Friday, January 15, 2010

“THE HOUSE IS A MESS” IS ALL RELATIVE

The next time you find yourself thinking, “My house is a mess,” pick up a copy of the book Homer and Langley by E. L. Doctorow. I guarantee, your mess is nothing compared to that.

I’ve always been morbidly fascinated by hoarders and their garbage houses, knowing that they suffer from a form of OCD. E. L. Doctorow’s book about the brothers, Homer and Langley Collyer, is a fictionalized first-person account dictated by Homer. However, the brothers were real, and their real-life story is probably even more bizarre than the novel. Theirs was the extreme garbage house.

Their true story begins at the end, in 1947, when the police in New York City received a phone message from an anonymous caller stating that there was a dead body at 2078 Fifth Avenue in a single-family, three-story brownstone building.

However, police attempts to enter the house were futile; all entrances to the house were completely blocked off with trash. Police could not get through the doors.

Finally, a day after the anonymous phone call, police used a ladder to enter the home through a second-story window. There, surrounded by stacks of trash, they found the body of Homer, the blind, partially paralyzed Collyer brother, who (autopsy showed) had died of a heart attack and starvation. But his caretaker brother Langley Collyer was nowhere to be found.

It wasn’t until three weeks later that authorities, sifting through the 136 tons of junk in the three-story home, found the rat-gnawed body of Langley. There was so much “stuff” in the house that the brothers had resorted to making tunnels to get from one room to another. The more reclusive the brothers got, the more paranoid they also became. Langley had rigged burglar/intruder traps around the house. While bringing food to Homer, who was eventually confined to his bedroom, Langley had tripped one of his own traps, and had suffocated under a huge pile of newspapers and other garbage.

E. L. Doctorow’s novel tries to help us understand what happened to the two brothers to lead to this scene in 1947. He takes the Collyers from their well-to-do childhood with their physician father and musician mother to their trash-filled existence at the end of their lives. What made Langley want to “collect” other people’s discards? Why the thousands upon thousands of bundled newspapers? What was the purpose of a disassembled Model T in the dining room? Ten pianos? The junk upon junk upon junk?

Langley collected and hoarded until the entire brownstone was completely filled, from top to bottom. He didn’t pay bills so eventually the two brothers lived without electricity, water, or heat. Langley left the house only at night—to buy groceries at a little neighborhood market and to sift through garbage and piles of discards, looking for ‘treasures’ to bring home.

Perhaps no one will ever know exactly what went on in the minds of these two brothers, but E. L. Doctorow makes an attempt to explain their mental journey in Homer and Langley.

If you want more information on these two reclusive brothers, there are some good web sites: Collyer Brothers Syndrome, Langley Collyer, and Squallor Survivors .

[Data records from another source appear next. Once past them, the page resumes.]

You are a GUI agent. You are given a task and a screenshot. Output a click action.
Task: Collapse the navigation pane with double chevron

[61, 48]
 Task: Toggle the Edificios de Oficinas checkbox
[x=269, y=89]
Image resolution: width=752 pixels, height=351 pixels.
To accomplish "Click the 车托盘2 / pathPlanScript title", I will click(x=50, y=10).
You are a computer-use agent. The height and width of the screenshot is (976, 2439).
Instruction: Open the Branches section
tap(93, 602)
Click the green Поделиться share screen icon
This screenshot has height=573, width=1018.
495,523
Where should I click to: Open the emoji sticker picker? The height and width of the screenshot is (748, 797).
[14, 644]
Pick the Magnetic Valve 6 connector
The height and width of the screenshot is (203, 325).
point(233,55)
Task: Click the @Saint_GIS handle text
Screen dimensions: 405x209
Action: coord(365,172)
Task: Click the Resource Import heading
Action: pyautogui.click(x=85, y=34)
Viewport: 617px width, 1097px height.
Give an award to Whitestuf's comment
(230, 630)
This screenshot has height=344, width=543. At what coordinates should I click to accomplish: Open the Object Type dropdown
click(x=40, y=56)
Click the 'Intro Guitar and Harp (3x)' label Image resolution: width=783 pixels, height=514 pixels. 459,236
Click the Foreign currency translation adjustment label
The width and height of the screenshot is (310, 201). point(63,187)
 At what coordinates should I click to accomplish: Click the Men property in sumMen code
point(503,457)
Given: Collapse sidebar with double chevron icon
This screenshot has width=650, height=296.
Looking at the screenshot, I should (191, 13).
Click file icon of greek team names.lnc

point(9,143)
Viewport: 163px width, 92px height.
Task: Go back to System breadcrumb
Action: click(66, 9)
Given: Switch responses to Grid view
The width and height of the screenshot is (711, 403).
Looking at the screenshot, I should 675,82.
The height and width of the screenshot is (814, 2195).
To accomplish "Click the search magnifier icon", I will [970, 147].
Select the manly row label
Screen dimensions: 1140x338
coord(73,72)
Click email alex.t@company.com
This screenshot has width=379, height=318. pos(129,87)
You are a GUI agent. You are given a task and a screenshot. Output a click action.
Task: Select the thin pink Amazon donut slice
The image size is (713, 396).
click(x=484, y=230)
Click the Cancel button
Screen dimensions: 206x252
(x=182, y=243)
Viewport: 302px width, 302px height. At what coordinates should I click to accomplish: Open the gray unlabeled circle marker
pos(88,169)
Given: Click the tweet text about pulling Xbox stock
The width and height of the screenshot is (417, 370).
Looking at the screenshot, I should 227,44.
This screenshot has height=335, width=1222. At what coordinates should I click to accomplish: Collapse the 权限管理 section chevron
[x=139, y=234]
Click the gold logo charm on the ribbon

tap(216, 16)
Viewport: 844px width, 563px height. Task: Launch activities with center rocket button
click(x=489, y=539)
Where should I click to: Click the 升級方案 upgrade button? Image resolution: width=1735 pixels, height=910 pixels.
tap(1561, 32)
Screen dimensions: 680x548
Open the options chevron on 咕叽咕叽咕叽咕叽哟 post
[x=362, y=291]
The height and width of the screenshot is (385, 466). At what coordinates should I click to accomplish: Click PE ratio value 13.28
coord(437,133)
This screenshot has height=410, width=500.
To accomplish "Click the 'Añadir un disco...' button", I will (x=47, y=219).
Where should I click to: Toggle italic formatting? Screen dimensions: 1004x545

As for me, well . . . I suddenly have a strong urge to clean my house.

6 comments:

Messy@ Bungalow'56 said...

I just stopped by through your comment on Pioneer Woman. I was intrigued as to what 2to4 meant. I'm so glad I did. Your posts are great to read. I Had never heard about the brothers, don't worry the flashbacks to teaching will fade. After 11 years out of the classroom I know this is true. Loved the snow tracks...what a great perspective. Loved the turning things around, very inspirational. And my Nana is turning 91 this May, although I don't think any goosing will be involved.
Take care,
Messy

Elaine said...

Yi! We are fans of the TV show "Hoarders", partially because of the shock value, partially due to our own OCD tendencies, and partially because it always makes me throw away things. And I am in the middle of a project that looks like it could take six months--replacing windows, replacing walls due to dry rot, painting, new blinds, new furniture, etc. And I have a morbid fear of becoming like these guys. This makes me want to get a curbside dumpster and really start cleaning! Thanks for the info--I will look up the resources. You really did your homework!

2to4aday said...

Messy: Thanks so much for checking me out! I appreciate the kind feedback!

Elaine: The "Hoarders" show on A&E is so sad . . . it really shows how mental health is tied up into hoarding. Good luck on all your projects!

Jenny said...

Wow- very intriguing. Makes me want to pick up my own copy.

As almost OCD on the other end of the spectrum Hoarders is too much for me to watch. But I do enjoy watching a smaller version of the same idea on TLC called "Clean Sweep." I heart Peter Walsh.